TO BE DONE:
Reproduce the records starting with the line that contains "Click the chart title Kayes, Mali" and continuing through the line that contains "pyautogui.click(x=89, y=500)". Leave out any pictures.

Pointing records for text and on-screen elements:
— begin —

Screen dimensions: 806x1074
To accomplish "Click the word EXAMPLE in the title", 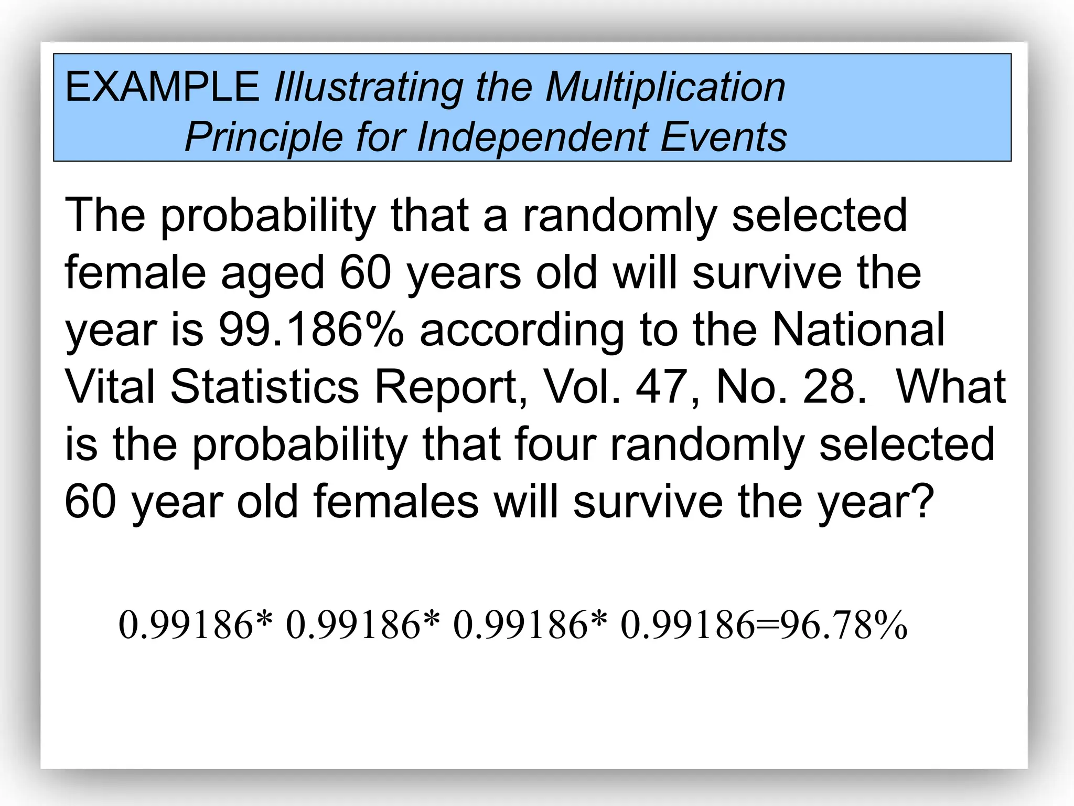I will [162, 87].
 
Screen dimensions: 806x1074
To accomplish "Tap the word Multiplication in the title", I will [665, 88].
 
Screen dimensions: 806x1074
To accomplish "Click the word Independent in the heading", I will [532, 137].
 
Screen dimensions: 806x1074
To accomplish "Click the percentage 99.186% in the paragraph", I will [311, 330].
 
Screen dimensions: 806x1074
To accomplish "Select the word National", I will [858, 330].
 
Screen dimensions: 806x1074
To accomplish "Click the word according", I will [522, 331].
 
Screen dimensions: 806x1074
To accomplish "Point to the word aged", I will [273, 274].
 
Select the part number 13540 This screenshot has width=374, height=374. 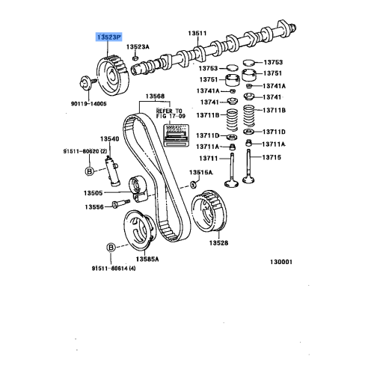(110, 139)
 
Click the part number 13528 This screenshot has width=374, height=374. (218, 243)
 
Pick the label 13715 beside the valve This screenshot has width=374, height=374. (273, 157)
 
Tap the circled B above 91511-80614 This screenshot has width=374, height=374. (110, 247)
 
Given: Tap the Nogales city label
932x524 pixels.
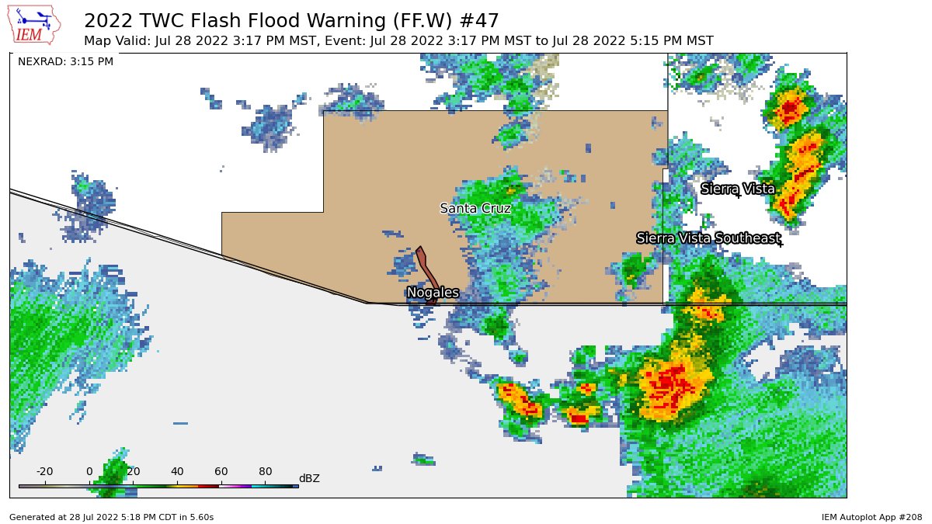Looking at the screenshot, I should click(x=433, y=293).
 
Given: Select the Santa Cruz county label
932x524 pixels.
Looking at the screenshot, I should click(x=475, y=208).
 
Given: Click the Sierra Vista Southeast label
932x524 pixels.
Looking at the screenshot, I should click(x=708, y=238).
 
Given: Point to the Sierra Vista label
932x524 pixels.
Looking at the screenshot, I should click(x=737, y=189).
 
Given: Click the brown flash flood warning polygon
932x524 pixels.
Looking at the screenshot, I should click(x=426, y=271).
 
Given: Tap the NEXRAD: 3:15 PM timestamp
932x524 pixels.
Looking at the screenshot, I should click(x=65, y=61).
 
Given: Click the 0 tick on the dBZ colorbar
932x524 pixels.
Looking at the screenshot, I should click(x=89, y=472).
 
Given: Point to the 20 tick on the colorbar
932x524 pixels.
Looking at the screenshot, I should click(x=133, y=472).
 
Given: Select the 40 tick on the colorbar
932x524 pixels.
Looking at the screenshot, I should click(x=177, y=472).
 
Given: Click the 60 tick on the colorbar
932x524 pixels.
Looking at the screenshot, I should click(x=221, y=472).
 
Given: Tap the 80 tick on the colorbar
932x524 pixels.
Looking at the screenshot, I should click(x=265, y=472).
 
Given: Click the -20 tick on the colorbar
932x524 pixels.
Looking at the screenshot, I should click(x=45, y=472).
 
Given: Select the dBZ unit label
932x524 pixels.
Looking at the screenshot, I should click(x=309, y=478).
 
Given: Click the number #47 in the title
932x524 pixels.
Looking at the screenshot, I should click(x=474, y=20).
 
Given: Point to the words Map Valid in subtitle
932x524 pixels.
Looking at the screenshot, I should click(x=113, y=40).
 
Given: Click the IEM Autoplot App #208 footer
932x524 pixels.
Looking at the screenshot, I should click(x=871, y=516).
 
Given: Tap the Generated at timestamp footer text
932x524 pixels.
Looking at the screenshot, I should click(x=111, y=516).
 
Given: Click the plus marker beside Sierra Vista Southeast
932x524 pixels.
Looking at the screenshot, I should click(x=780, y=245).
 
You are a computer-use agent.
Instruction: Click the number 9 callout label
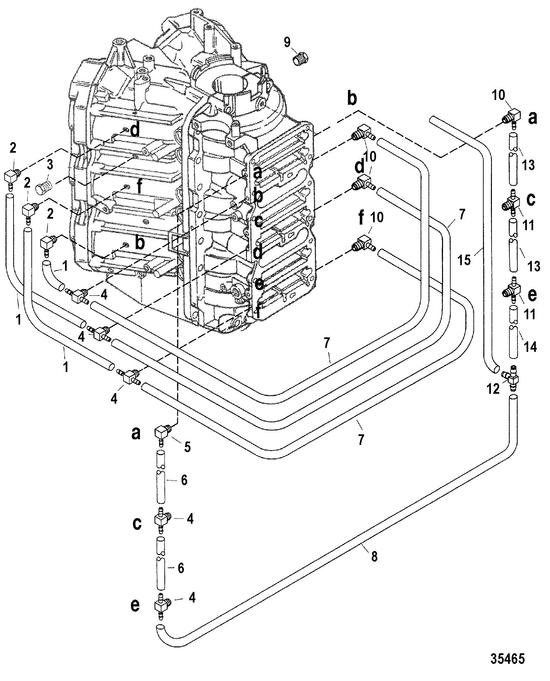coord(287,42)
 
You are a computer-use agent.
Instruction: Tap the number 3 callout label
coord(50,166)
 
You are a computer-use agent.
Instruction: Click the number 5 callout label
coord(187,448)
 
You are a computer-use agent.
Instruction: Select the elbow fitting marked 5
coord(162,432)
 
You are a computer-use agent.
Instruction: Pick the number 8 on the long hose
coord(374,557)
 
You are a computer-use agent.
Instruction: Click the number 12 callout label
coord(493,389)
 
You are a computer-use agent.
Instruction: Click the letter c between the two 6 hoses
coord(137,524)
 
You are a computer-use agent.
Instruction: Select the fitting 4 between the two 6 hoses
coord(162,520)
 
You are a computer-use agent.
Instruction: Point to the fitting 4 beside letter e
coord(162,604)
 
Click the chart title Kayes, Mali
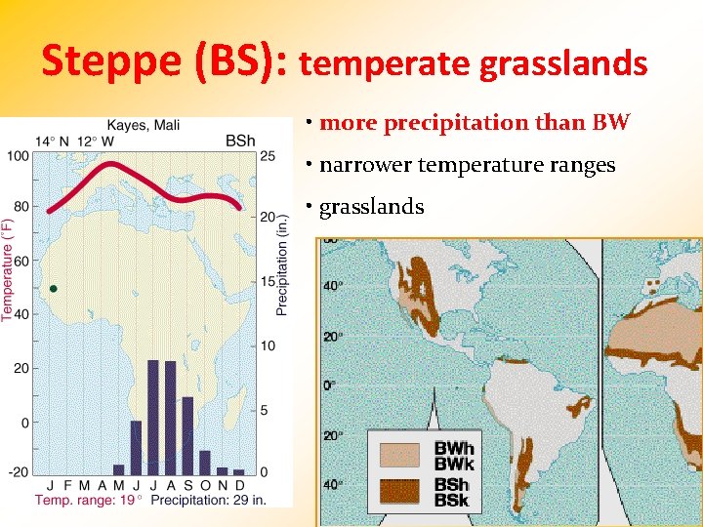pyautogui.click(x=143, y=124)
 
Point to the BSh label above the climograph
pyautogui.click(x=240, y=142)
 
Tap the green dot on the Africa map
pyautogui.click(x=54, y=289)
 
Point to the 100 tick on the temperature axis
pyautogui.click(x=19, y=156)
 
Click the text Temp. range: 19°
pyautogui.click(x=89, y=500)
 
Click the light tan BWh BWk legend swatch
pyautogui.click(x=399, y=454)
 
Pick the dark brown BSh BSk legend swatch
pyautogui.click(x=399, y=491)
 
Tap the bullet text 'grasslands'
pyautogui.click(x=372, y=207)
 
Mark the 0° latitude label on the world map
pyautogui.click(x=331, y=385)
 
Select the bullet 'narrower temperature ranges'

— end —

EXERCISE RESPONSE:
Click the chart title Kayes, Mali
pyautogui.click(x=143, y=124)
 
Point to the BSh label above the climograph
pyautogui.click(x=240, y=142)
 
Tap the green dot on the Africa map
pyautogui.click(x=54, y=289)
 
Point to the 100 tick on the temperature axis
pyautogui.click(x=19, y=156)
 
Click the text Temp. range: 19°
pyautogui.click(x=89, y=500)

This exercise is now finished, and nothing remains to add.